Jacobs, Leslie Even though I am a 40-year-old American woman and not a mother myself, I lived in South India for 15 years and came away with the feeling that Indian mothers are the best, most maternal mothers in the world.

I lived with a Tamil family with four children. The first shock I received was their extremely close, communal family life. And at the center of the whole family is the mother. She is like an eternal fixture for the children – she is THERE for them always. This expresses even in very physical ways that surprised me. The children call out to 'their mother continuously, and she comes to them with whatever they need – food or water or attention! In sharp contrast, in my childhood, it was not "polite" to call out to our mother. We were all taught to go to wherever she was and make sure she wasn't busy before we "bothered" her. The Indian mother is the total mother. I watched one mother feed her 12-year-old child with her hand – a practice commonly used with babies and small children – because the daughter was in a sad mood and needed the reassurance this act would give her. The mother I lived with always fed her children before herself. She also made special dishes for each one, and no one was forced to eat something they disliked. After lunch, she would lie down with the youngest even if she herself was not sleepy. In the evening she would always lie down with the youngest child, waiting for her to fall asleep before resuming her activities. I have seen the mother drop whatever she is doing because the child felt sleepy and wanted her mother to lie down with her. This physical contact is an enormous security factor.

The Indian mother is not just playing the "role" of mother along with other roles, as many Western mother do. She IS a mother – totally and completely. She loves it.

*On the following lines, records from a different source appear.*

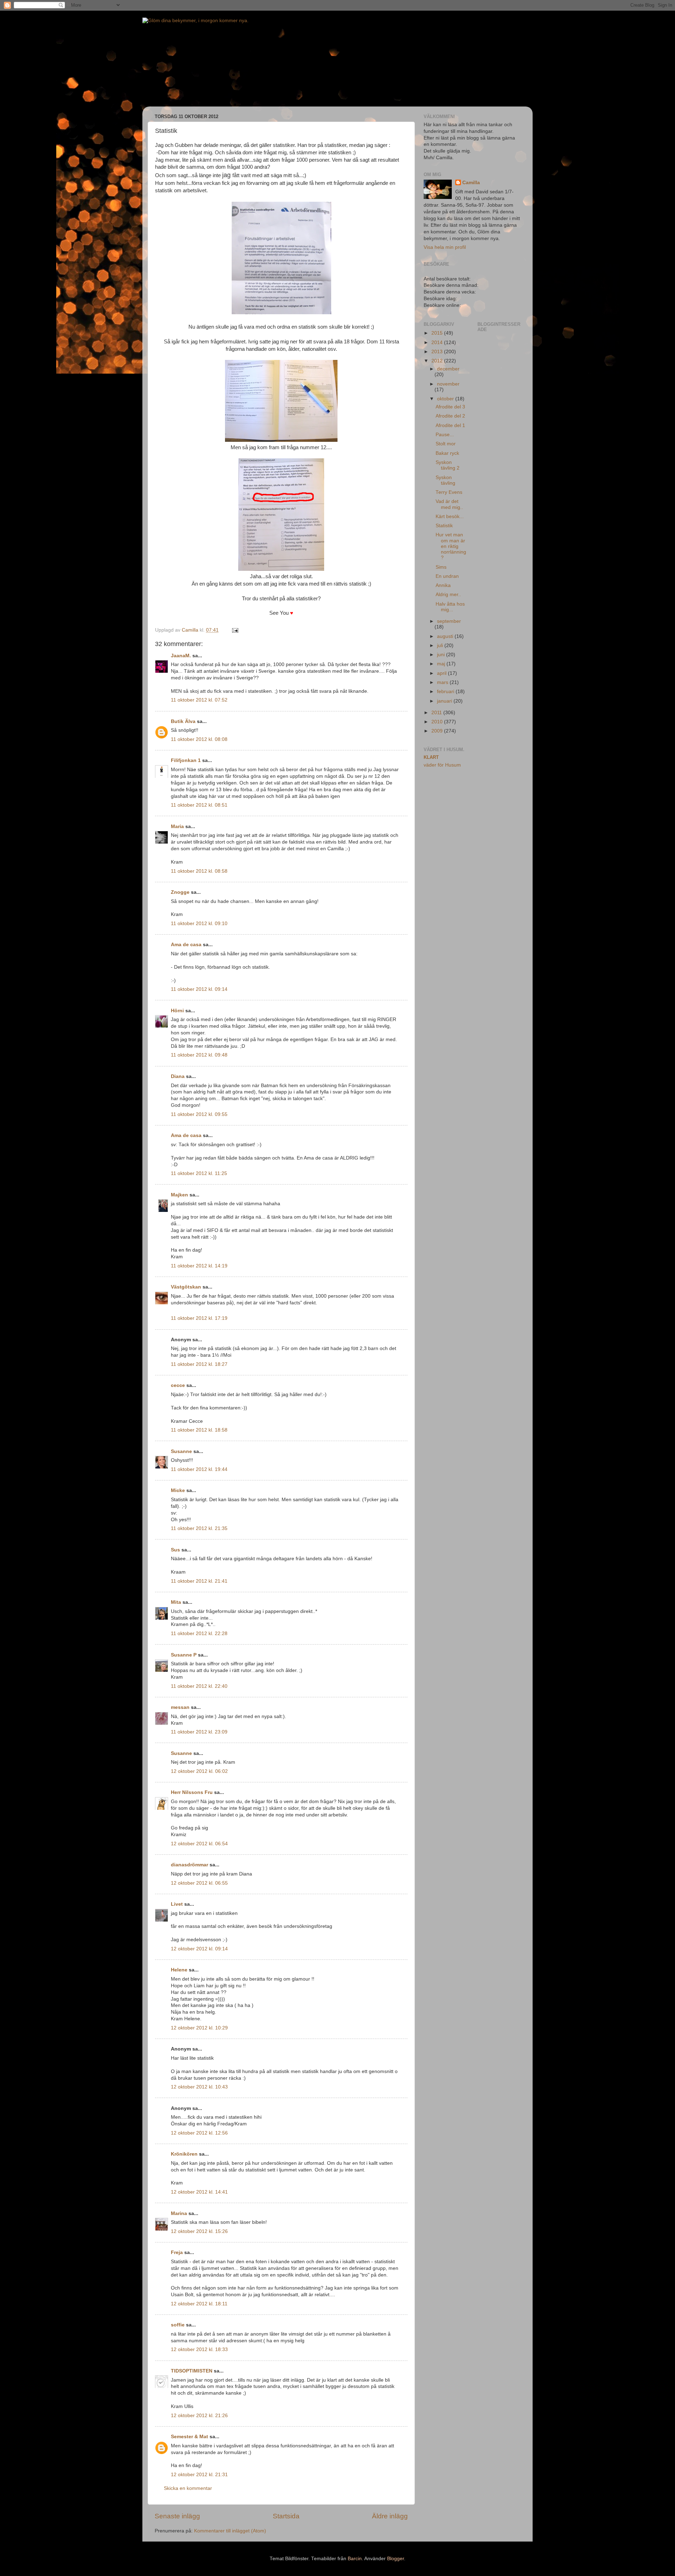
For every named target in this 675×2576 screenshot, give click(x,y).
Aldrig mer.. (448, 594)
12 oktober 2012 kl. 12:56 (199, 2133)
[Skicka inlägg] (235, 630)
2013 (437, 351)
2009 (437, 731)
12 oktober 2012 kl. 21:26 (199, 2415)
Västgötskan (186, 1287)
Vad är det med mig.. (449, 504)
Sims (441, 567)
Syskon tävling (445, 480)
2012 (437, 360)
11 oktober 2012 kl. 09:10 (199, 923)
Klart (431, 757)
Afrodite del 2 (450, 416)
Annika (443, 585)
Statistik (444, 525)
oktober (446, 398)
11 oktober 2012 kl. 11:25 (199, 1173)
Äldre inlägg (390, 2516)
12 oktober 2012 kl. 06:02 (199, 1771)
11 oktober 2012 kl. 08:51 (199, 805)
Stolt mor (446, 443)
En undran (447, 576)
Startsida (286, 2516)
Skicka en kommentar (188, 2488)
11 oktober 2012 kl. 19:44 (199, 1469)
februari (446, 691)
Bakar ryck (447, 453)
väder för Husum (442, 765)
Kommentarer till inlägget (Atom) (230, 2530)
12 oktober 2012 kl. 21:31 (199, 2474)
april (442, 673)
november (448, 384)
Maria (177, 826)
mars (443, 682)
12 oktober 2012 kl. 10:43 (199, 2087)
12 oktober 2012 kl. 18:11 (199, 2303)
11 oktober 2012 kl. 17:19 (199, 1318)
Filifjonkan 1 (186, 760)
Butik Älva (183, 721)
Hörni (177, 1010)
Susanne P (184, 1655)
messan (180, 1707)
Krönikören (184, 2154)
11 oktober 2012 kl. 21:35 (199, 1528)
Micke (178, 1490)
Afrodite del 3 (450, 406)
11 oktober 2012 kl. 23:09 (199, 1732)
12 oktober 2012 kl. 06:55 (199, 1883)
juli (440, 645)
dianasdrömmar (189, 1864)
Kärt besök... (450, 516)
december (448, 369)
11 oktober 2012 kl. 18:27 (199, 1364)
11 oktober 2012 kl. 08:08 (199, 739)
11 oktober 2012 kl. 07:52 (199, 700)
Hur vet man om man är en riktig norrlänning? (451, 546)
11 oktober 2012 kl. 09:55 (199, 1114)
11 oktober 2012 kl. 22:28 (199, 1633)
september (449, 621)
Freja (177, 2252)
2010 (437, 721)
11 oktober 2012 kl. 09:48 (199, 1055)
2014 (437, 342)
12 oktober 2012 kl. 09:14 (199, 1948)
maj (441, 663)
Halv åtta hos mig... (450, 606)
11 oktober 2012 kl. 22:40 (199, 1686)
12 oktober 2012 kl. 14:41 (199, 2192)
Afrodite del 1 (450, 425)
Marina (179, 2213)
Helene (179, 1970)
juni (441, 654)
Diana (178, 1076)
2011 (437, 712)
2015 (437, 333)
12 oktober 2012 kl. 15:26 (199, 2231)
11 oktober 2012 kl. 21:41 (199, 1581)
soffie (178, 2325)
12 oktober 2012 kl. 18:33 (199, 2349)
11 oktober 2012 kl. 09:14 (199, 989)
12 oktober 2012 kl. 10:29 (199, 2028)
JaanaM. (181, 655)
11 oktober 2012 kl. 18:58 (199, 1430)
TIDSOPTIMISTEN (191, 2371)
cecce (178, 1385)
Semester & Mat (189, 2436)
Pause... (445, 434)
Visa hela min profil (445, 247)
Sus (175, 1549)
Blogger (395, 2558)
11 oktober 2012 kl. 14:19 (199, 1265)
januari (445, 701)
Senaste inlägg (177, 2516)
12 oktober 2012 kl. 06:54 (199, 1843)
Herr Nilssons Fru (192, 1792)
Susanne (181, 1451)
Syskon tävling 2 (447, 465)
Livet (177, 1904)
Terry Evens (449, 492)
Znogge (180, 892)
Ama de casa (186, 944)
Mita (176, 1602)
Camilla (471, 182)
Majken (179, 1194)
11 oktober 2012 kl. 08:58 (199, 871)
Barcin (355, 2558)
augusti (446, 636)
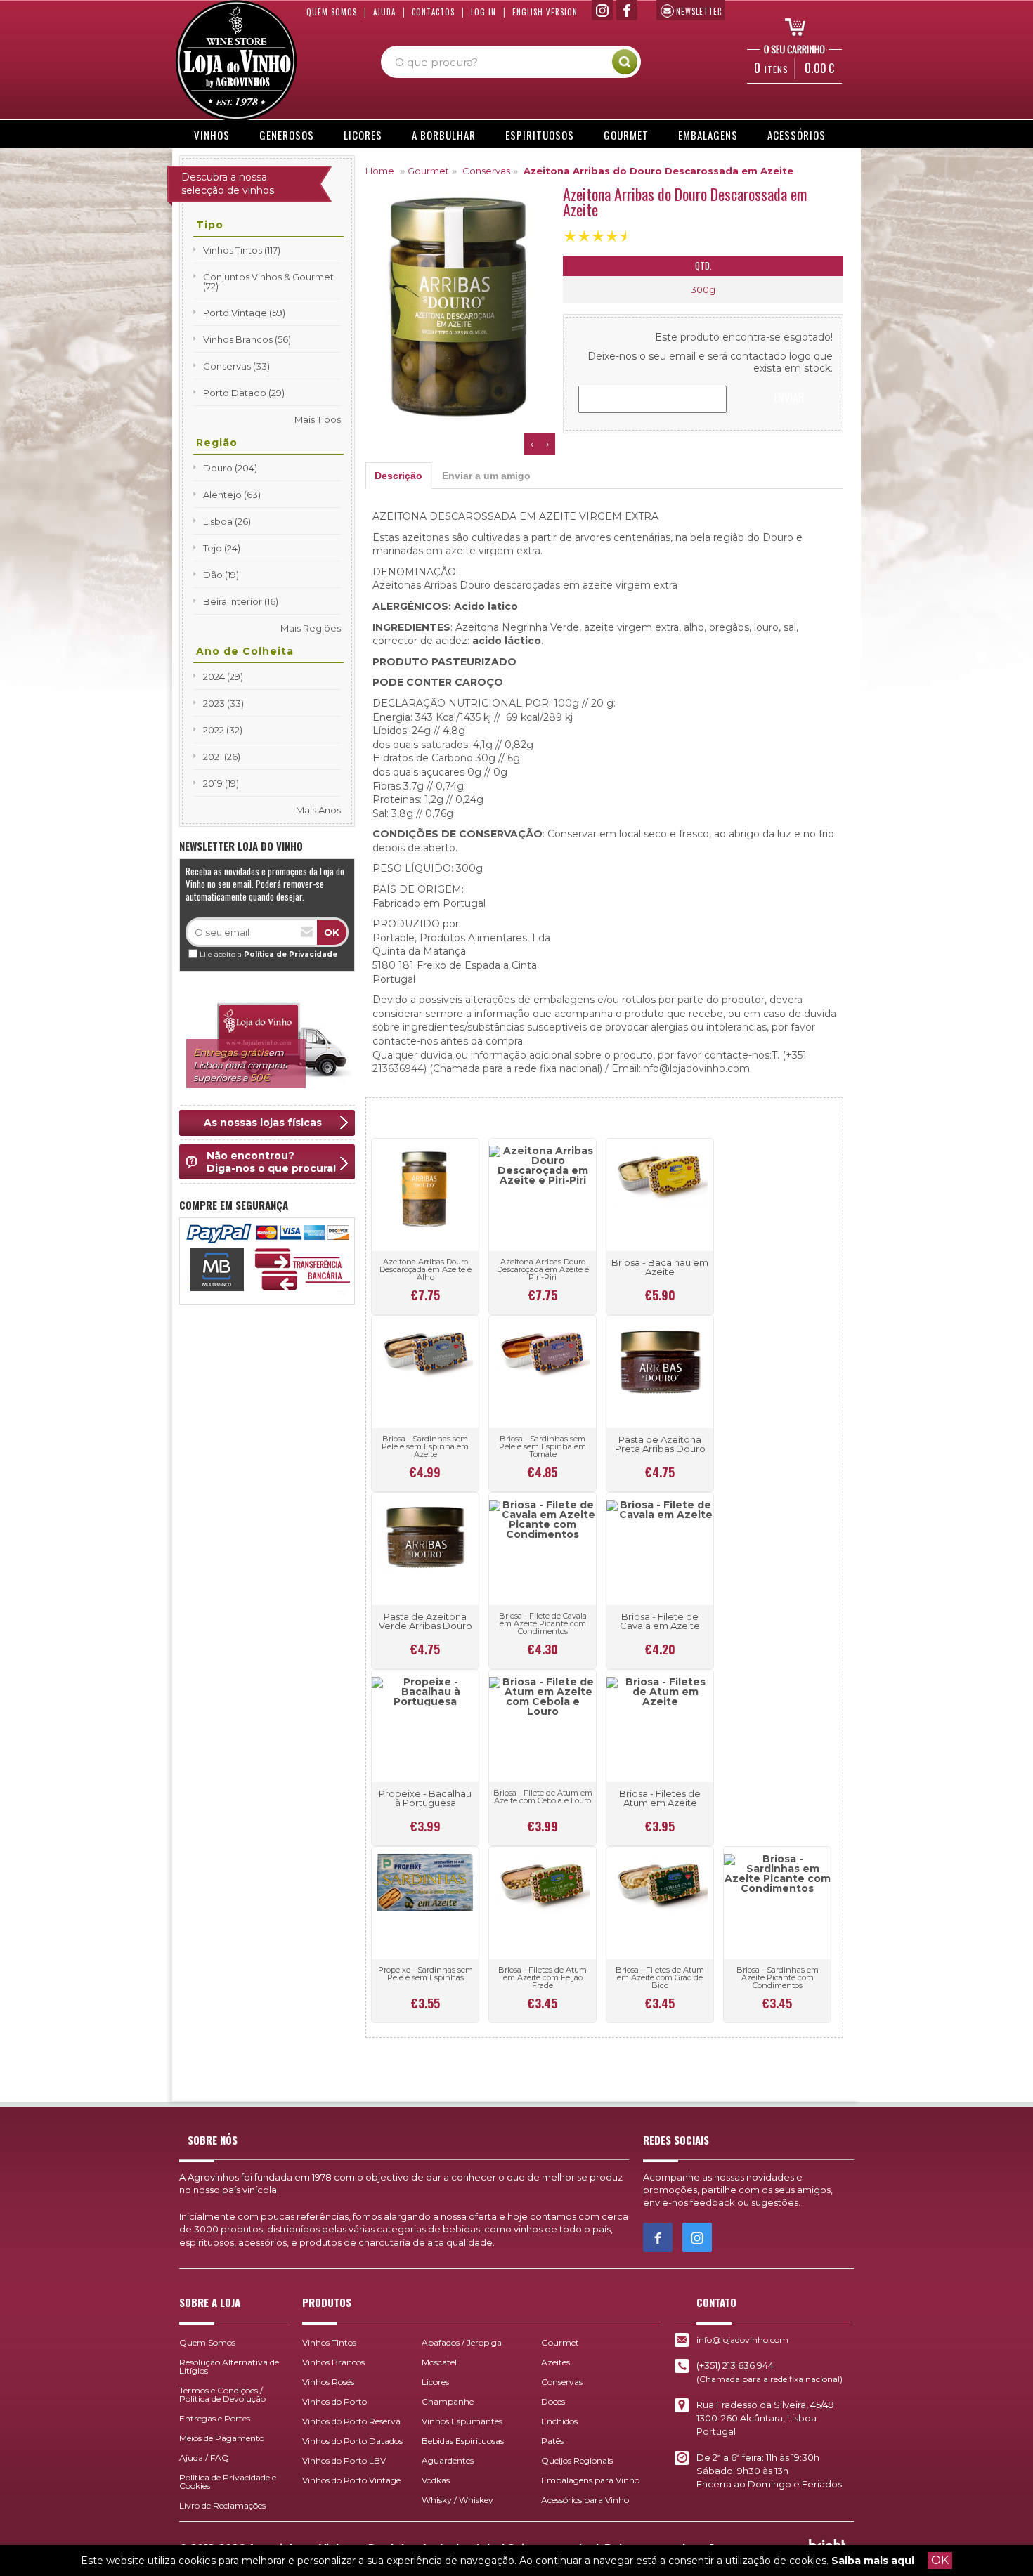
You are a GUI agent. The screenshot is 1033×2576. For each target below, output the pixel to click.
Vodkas (436, 2480)
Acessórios (796, 135)
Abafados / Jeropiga (462, 2342)
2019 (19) (221, 783)
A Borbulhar (444, 135)
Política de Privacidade (290, 954)
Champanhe (448, 2401)
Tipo (209, 224)
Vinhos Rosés (328, 2381)
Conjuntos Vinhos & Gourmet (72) (268, 281)
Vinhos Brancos (333, 2362)
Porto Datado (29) (244, 392)
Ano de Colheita (245, 651)
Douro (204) (230, 467)
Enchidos (559, 2421)
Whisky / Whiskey (457, 2500)
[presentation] (532, 444)
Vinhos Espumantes (462, 2421)
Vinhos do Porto (334, 2401)
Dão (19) (221, 574)
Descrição (398, 475)
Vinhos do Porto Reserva (351, 2421)
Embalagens (708, 135)
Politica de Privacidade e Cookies (227, 2481)
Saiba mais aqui (872, 2560)
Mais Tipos (317, 419)
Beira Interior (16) (240, 601)
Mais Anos (318, 810)
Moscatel (439, 2362)
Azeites (555, 2362)
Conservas (486, 170)
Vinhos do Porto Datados (352, 2441)
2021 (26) (221, 756)
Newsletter (699, 11)
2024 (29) (223, 676)
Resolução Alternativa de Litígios (229, 2366)
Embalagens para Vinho (590, 2480)
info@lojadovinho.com (742, 2339)
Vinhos (212, 135)
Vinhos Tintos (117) (241, 250)
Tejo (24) (221, 548)
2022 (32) (222, 729)
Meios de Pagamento (221, 2438)
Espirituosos (539, 135)
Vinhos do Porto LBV (344, 2460)
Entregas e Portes (214, 2418)
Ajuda (384, 12)
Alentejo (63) (232, 494)
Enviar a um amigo (486, 475)
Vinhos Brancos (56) (247, 339)
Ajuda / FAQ (204, 2457)
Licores (363, 135)
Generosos (286, 135)
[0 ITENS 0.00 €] (790, 26)
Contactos (433, 12)
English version (545, 12)
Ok (331, 932)
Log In (483, 12)
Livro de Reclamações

When I describe to my American friends the way and Indian mother relates to her children – feeding them with her hand, sleeping with them till they are 8 or 10 or 12 – they are usually dismayed. This behavior goes against the grain of our highly individualistic society where mothers treat children as only one "part" of their life, placing equal importance on pursuing ambitious money-making careers and private interests. This attitude causes mothers to shut their two- year-olds in a room at nap time and set and timer for 15 minutes, letting them cry until the timer rings! It creates anger, irritation and frustration with children and a need to fill their days with one planned activity after another to keep them out of their mother's hair.

When my own mother (a mother of five) came to visit me in India, she said, "The children are so happy, so secure, so relaxed." One day she was sitting on her balcony, watching a beggar woman sitting below on the sidewalk with her baby. This woman was in rags and had all her worldly possessions with her – a little clay cooking pot and a dirty bundle of bedding. She was throwing the baby up in the air and laughing with joy. My mother watched her for days and finally came to me saying, "I don't understand it. She is so poor and starving. How can she be like that?"

When I came back here after 15 years, I was in shock for months seeing the sad and sometimes empty looks on children's faces. I realized that the children just two blocks away from my house in India who lived in thatched huts had always looked happier.

I am presently working as a nanny here in America and it is painful to see the complexes building up in the children because their parents leave them for 12 hours a day with me. They display deep tensions and take to biting, scratching hysterical crying, etc. One day when a three-year-old I care for was again having trouble with napping in a dark, closed room, I thought, "Let me lie down with her like an Indian mother." When I did, she was amazed, overwhelmed and so grateful that it really touched me.

I pray Indian mothers will go on being the complete mothers they are and have been for thousands of years – glorifying in their motherhood, and raising content, well-adjusted and secure children.